Tip #20: Read books on Positive Parenting These can be books written by Muslims, but even books by non-Muslims can help. However, just be ready and make sure you are able to identify what is Islamically acceptable versus what is not.
Tip #21: Get them married early The societies of the West are permeated by sex: on TV, billboards, on the streets, buses, in movies, etc. A Muslim teenager facing this is in a tough position: succumb to the temptations or try really, really hard not to. Getting them married early (check out some tips for parents) will ease the pressure, and they don’t have to stop their studies to do this. Remember, as a parent you will also be partly responsible if your son or daughter wanted to marry, you stopped them and they ended up having sex outside of marriage. You should also remember when undertaking this step not to force your son or daughter to marry someone they do not like.

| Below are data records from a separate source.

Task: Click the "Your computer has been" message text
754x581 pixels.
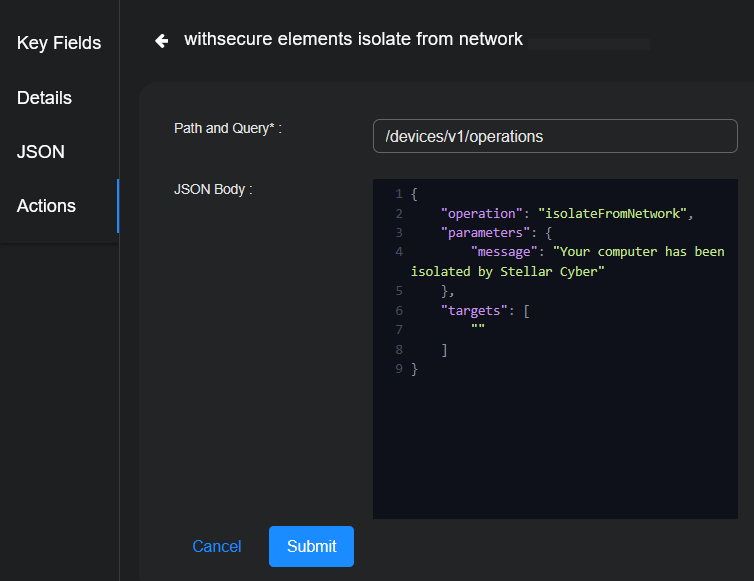Action: (x=635, y=252)
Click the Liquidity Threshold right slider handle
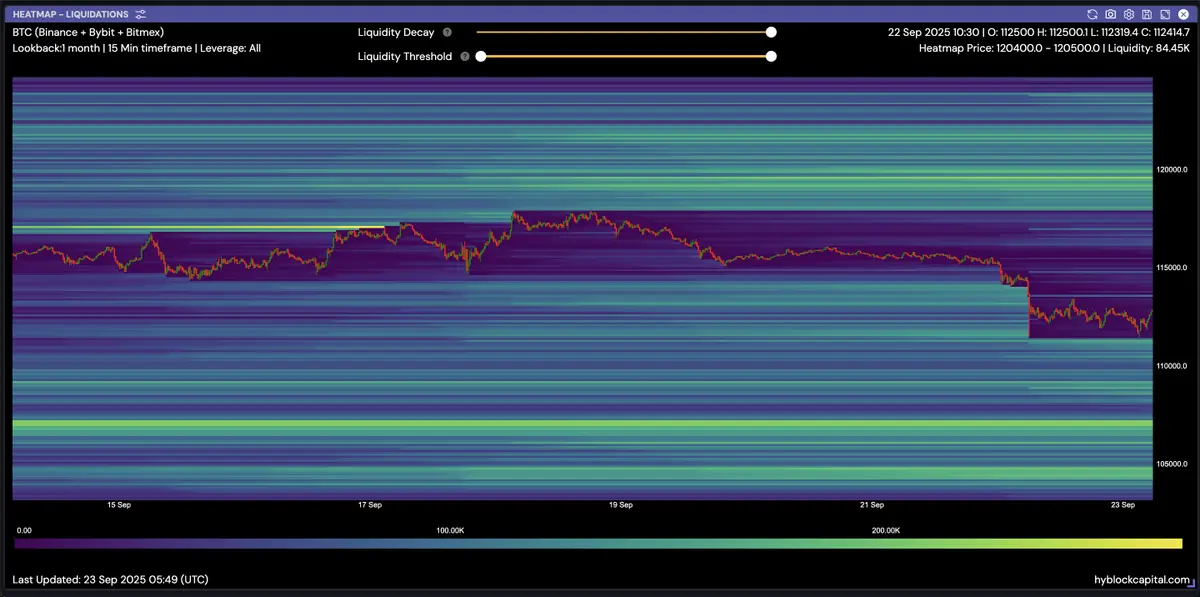Image resolution: width=1200 pixels, height=597 pixels. pyautogui.click(x=771, y=56)
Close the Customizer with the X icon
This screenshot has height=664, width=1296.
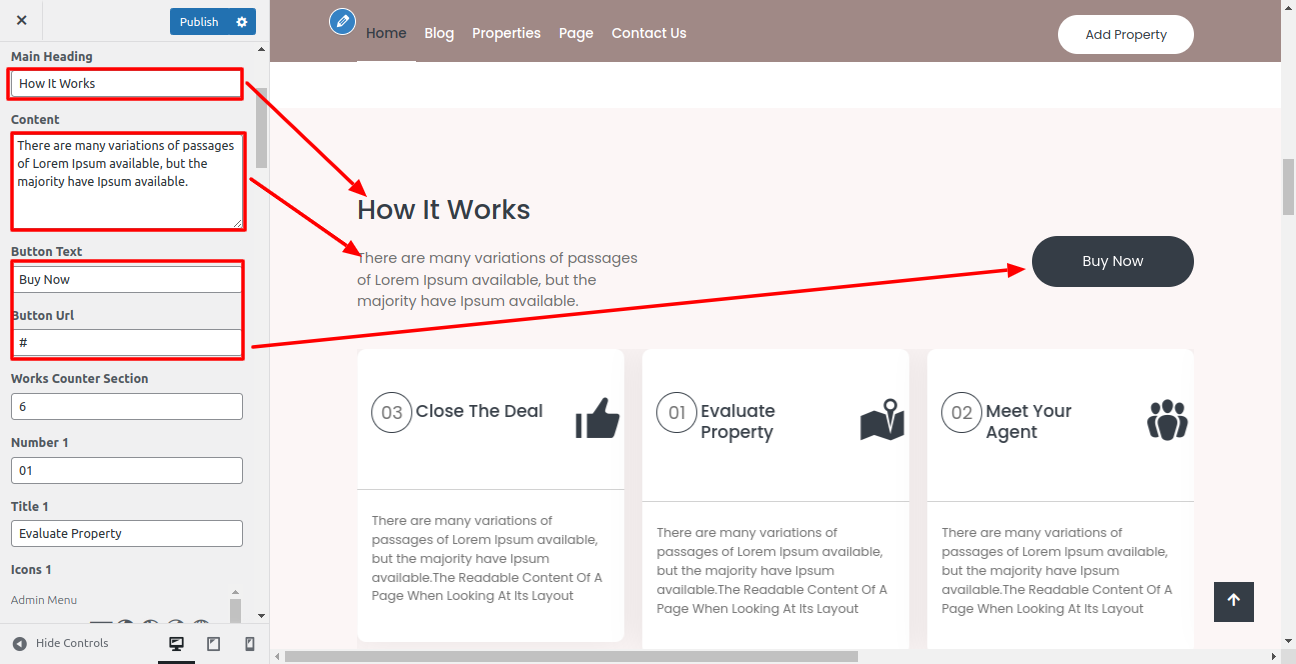22,21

Tip #22: Last but not least-Make Dua Make Dua. It is really Allah who guides and misguides, but if you’ve done your job as a parent, Insha Allah, keeping your teen a practicing Muslim will be easier to do than if you had neglected this duty. As well, make Dua for your teen in front of them. This reminds them how much you love them and your concern for them.

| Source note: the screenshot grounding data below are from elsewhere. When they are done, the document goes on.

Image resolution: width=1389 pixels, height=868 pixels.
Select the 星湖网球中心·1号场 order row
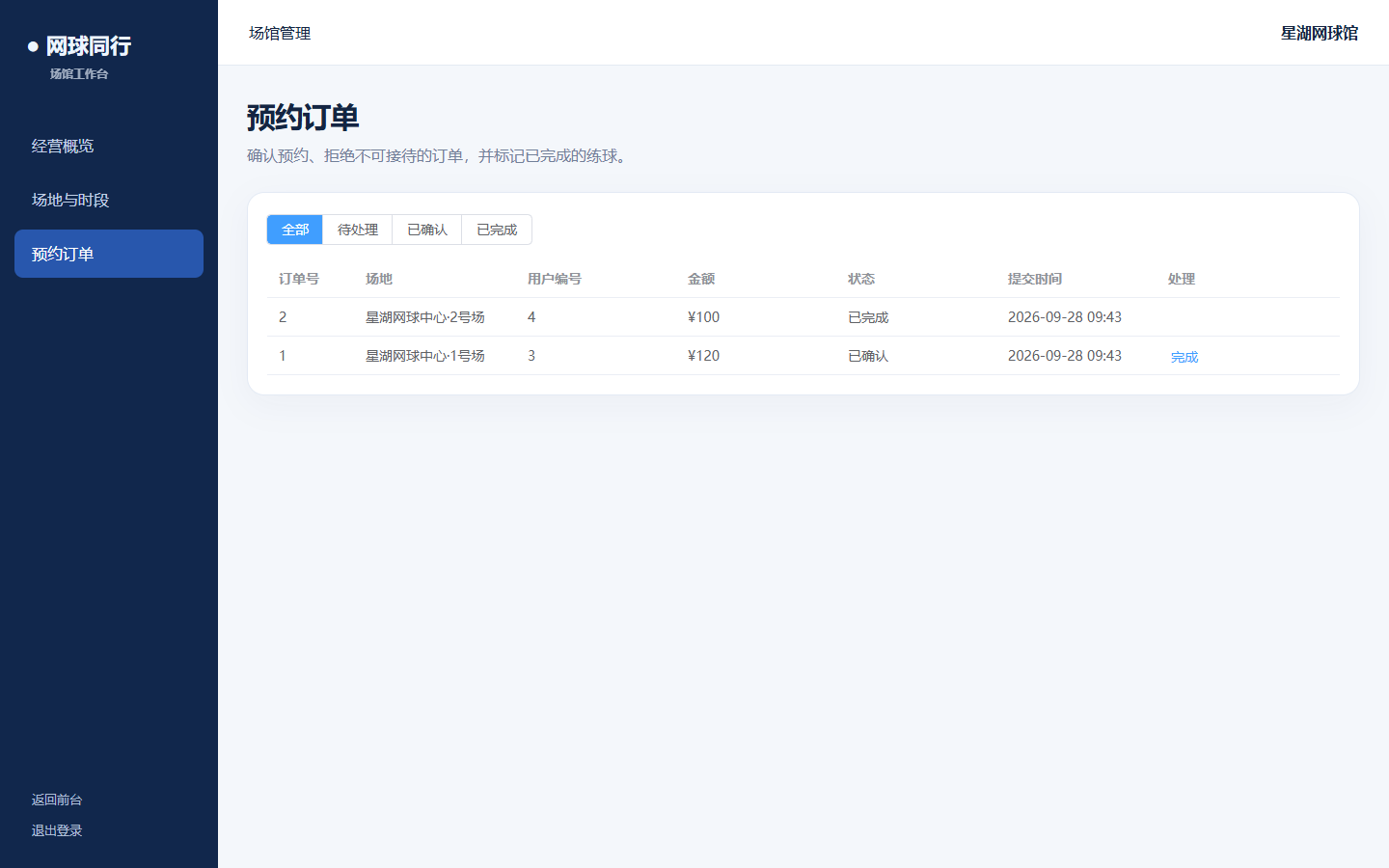[x=803, y=356]
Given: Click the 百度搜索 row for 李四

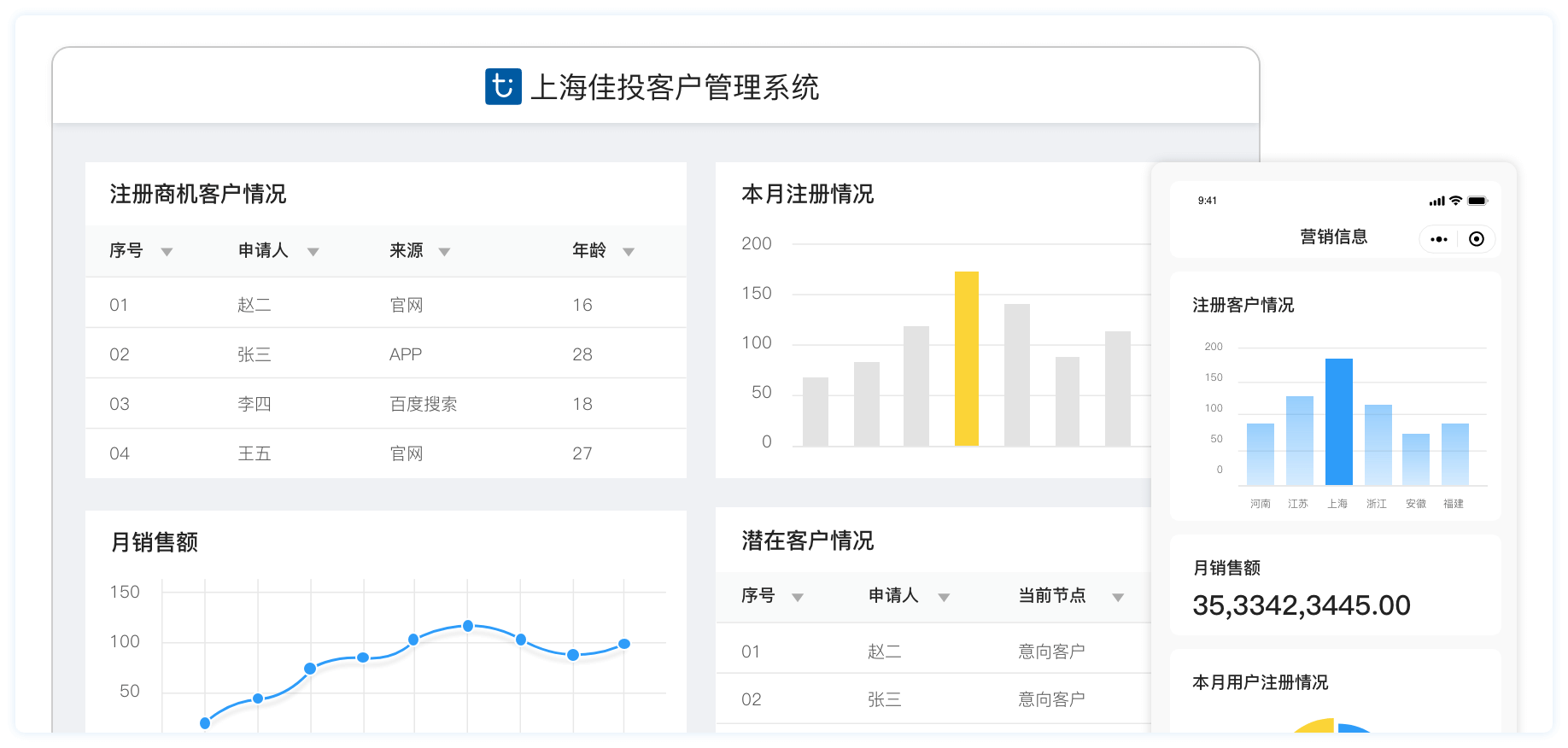Looking at the screenshot, I should pos(386,404).
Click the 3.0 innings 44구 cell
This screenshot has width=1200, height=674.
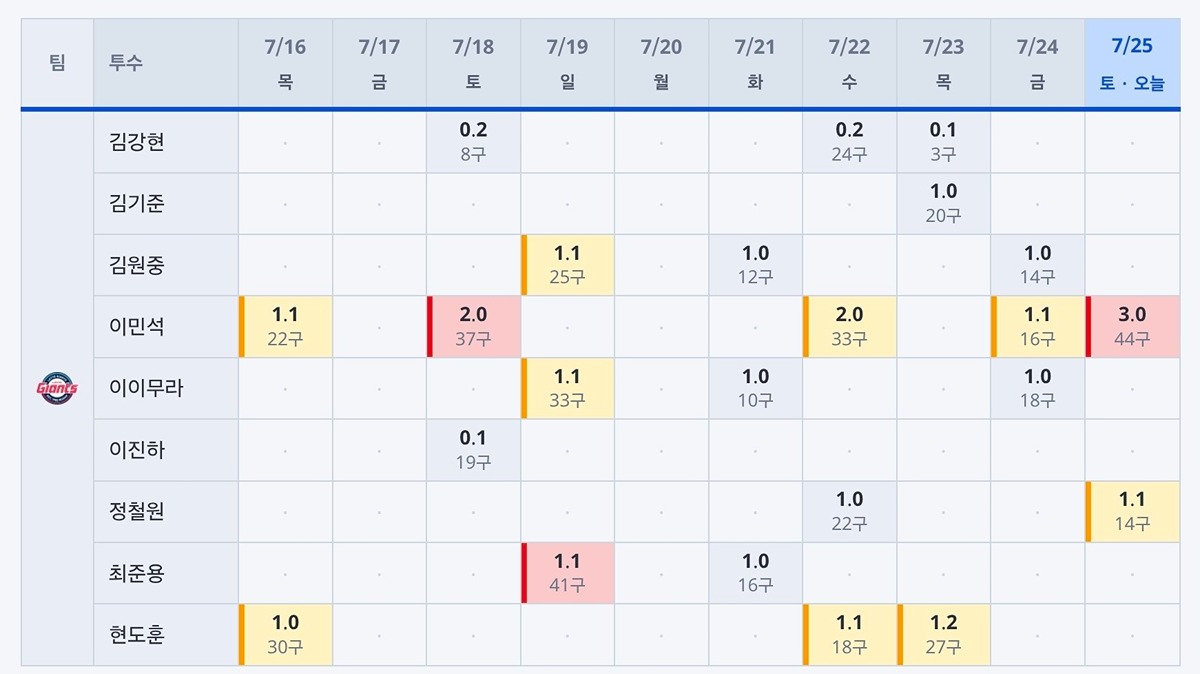click(1132, 327)
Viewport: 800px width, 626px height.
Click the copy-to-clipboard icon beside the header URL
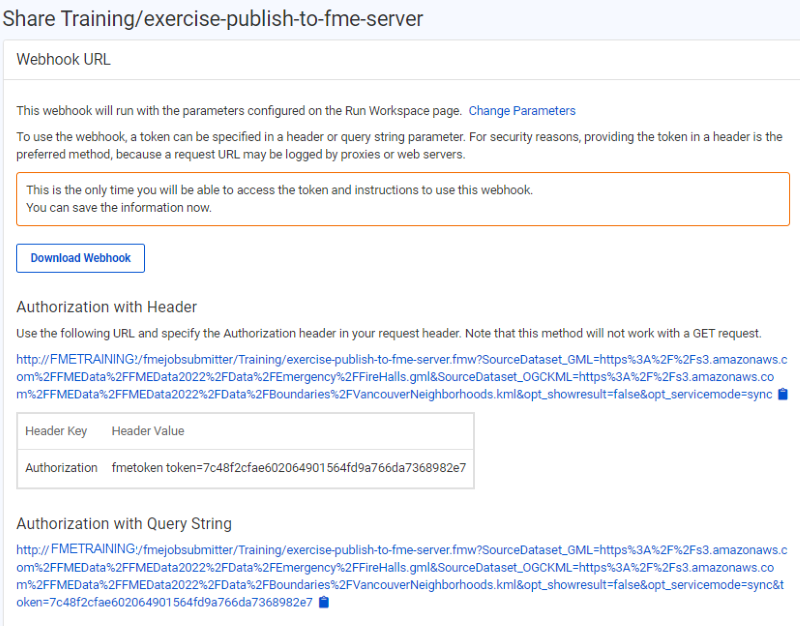tap(782, 394)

Discipline is different from punishment.
Children are disciplined when they are shown positive alternatives rather than just told “no,” when they see how their actions affect others, when good behavior is rewarded, and when adults establish fair, simple rules and enforce them consistently.
Children who are disciplined learn to share and cooperate, are better able to handle their own anger, are more self-disciplined, and feel successful and in control of themselves.

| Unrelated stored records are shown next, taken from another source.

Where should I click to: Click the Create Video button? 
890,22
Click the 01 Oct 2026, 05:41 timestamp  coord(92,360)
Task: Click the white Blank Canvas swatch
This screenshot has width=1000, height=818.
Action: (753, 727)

Children are punished when: behavior is controlled through fear, their feelings are not respected, they behave to avoid a penalty or get a bribe, or they are only told what not to do.
Children who are punished feel humiliated, hide their mistakes, tend to be angry and aggressive, and fail to develop self-control.
The louder you yell, the less effective you will be.
Ineffective responses: questions, begging, threatening, verbal put-downs, unrealistic threats, overly severe punishments, or physical responses that release your anger.
Say it once, then take nonviolent, logical action.
The goal of discipline is to help children build self-control, not blindly obey adult commands.
Any discipline technique is most successful if it is used calmly, without anger.
Any consequence (such as distraction or time out) must immediately follow the child’s behavior to make it clear when behavior was not acceptable.
Notice good behavior. Praising good behavior is one of the most effective discipline methods. Children need to know what they are doing well, in addition to knowing the things they need to change. Catch children when they are sharing, helping other children with hard tasks, and dealing well with frustration–and immediately compliment them.
Match your technique to the child and the situation. No single technique’s always best.
Help kids understand why misbehavior is not acceptable, while acknowledging feelings.
Be consistent. It’s scary for children to displease adults they care about. They need to feel loved and respected if they are to become kind, confident, and considerate adults.
Call “time out”. Sometimes children just lose control. They need to cool off. Time out should last as long as the child feels is needed to calm down. The key is to avoid being punitive and instead to turn time out into a learning experience.
Help children see consequences. Use natural consequences to help teach. Give them choices. For example: Your screaming hurts my ears! If you can’t stop, you’ll have to take a time out. When you can speak in a quieter voice you can come back to the table.